■ Work request
What follows is a set of records. Repeat them word for word.

Stored data entries

* * * *

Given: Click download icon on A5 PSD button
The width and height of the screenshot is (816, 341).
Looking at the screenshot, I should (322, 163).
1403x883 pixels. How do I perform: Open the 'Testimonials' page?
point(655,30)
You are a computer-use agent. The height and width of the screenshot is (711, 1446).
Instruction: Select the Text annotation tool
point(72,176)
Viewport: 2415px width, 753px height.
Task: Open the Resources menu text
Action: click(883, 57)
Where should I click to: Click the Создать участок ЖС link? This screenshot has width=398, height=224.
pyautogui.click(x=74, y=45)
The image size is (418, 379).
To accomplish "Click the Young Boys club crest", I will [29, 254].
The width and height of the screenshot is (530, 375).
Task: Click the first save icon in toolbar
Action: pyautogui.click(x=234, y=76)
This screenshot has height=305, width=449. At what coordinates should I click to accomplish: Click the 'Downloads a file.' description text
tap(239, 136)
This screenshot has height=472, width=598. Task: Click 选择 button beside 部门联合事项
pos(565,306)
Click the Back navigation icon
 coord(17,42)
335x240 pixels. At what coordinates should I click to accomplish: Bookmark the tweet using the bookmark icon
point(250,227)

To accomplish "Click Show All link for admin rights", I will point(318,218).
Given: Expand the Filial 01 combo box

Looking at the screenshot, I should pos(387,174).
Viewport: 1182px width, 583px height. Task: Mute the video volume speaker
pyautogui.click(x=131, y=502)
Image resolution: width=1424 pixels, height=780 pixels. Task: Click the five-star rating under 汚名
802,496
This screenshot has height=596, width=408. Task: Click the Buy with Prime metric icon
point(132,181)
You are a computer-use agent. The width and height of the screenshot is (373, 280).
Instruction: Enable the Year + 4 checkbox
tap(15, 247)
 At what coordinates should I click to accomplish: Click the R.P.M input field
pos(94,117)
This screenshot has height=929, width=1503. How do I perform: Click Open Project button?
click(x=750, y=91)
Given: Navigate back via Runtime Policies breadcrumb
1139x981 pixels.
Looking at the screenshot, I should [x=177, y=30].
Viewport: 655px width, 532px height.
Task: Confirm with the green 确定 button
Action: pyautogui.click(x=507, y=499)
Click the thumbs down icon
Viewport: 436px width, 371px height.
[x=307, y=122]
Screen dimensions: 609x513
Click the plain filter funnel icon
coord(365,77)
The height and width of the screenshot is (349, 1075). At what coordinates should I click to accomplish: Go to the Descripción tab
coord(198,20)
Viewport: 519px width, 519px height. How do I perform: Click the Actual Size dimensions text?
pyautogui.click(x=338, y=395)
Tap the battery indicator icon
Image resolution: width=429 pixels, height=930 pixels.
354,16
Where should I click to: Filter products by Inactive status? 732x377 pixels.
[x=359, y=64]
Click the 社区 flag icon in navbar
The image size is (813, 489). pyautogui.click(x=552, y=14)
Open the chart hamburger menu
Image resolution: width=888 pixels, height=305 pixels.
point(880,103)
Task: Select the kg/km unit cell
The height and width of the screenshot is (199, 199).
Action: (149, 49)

* * * *

■ Written response
Given: Click download icon on A5 PSD button
The width and height of the screenshot is (816, 341).
Looking at the screenshot, I should (322, 163).
1403x883 pixels. How do I perform: Open the 'Testimonials' page?
point(655,30)
You are a computer-use agent. The height and width of the screenshot is (711, 1446).
Instruction: Select the Text annotation tool
point(72,176)
Viewport: 2415px width, 753px height.
Task: Open the Resources menu text
Action: click(883, 57)
Where should I click to: Click the Создать участок ЖС link? This screenshot has width=398, height=224.
pyautogui.click(x=74, y=45)
The image size is (418, 379).
To accomplish "Click the Young Boys club crest", I will [29, 254].
The width and height of the screenshot is (530, 375).
Task: Click the first save icon in toolbar
Action: pyautogui.click(x=234, y=76)
This screenshot has height=305, width=449. At what coordinates should I click to accomplish: Click the 'Downloads a file.' description text
tap(239, 136)
This screenshot has height=472, width=598. Task: Click 选择 button beside 部门联合事项
pos(565,306)
Click the Back navigation icon
 coord(17,42)
335x240 pixels. At what coordinates should I click to accomplish: Bookmark the tweet using the bookmark icon
point(250,227)

To accomplish "Click Show All link for admin rights", I will point(318,218).
Given: Expand the Filial 01 combo box

Looking at the screenshot, I should pos(387,174).
Viewport: 1182px width, 583px height. Task: Mute the video volume speaker
pyautogui.click(x=131, y=502)
Image resolution: width=1424 pixels, height=780 pixels. Task: Click the five-star rating under 汚名
802,496
This screenshot has height=596, width=408. Task: Click the Buy with Prime metric icon
point(132,181)
You are a computer-use agent. The width and height of the screenshot is (373, 280).
Instruction: Enable the Year + 4 checkbox
tap(15, 247)
 At what coordinates should I click to accomplish: Click the R.P.M input field
pos(94,117)
This screenshot has height=929, width=1503. How do I perform: Click Open Project button?
click(x=750, y=91)
Given: Navigate back via Runtime Policies breadcrumb
1139x981 pixels.
Looking at the screenshot, I should [x=177, y=30].
Viewport: 655px width, 532px height.
Task: Confirm with the green 确定 button
Action: pyautogui.click(x=507, y=499)
Click the thumbs down icon
Viewport: 436px width, 371px height.
[x=307, y=122]
Screen dimensions: 609x513
Click the plain filter funnel icon
coord(365,77)
The height and width of the screenshot is (349, 1075). At what coordinates should I click to accomplish: Go to the Descripción tab
coord(198,20)
Viewport: 519px width, 519px height. How do I perform: Click the Actual Size dimensions text?
pyautogui.click(x=338, y=395)
Tap the battery indicator icon
Image resolution: width=429 pixels, height=930 pixels.
354,16
Where should I click to: Filter products by Inactive status? 732x377 pixels.
[x=359, y=64]
Click the 社区 flag icon in navbar
The image size is (813, 489). pyautogui.click(x=552, y=14)
Open the chart hamburger menu
Image resolution: width=888 pixels, height=305 pixels.
point(880,103)
Task: Select the kg/km unit cell
The height and width of the screenshot is (199, 199).
Action: (149, 49)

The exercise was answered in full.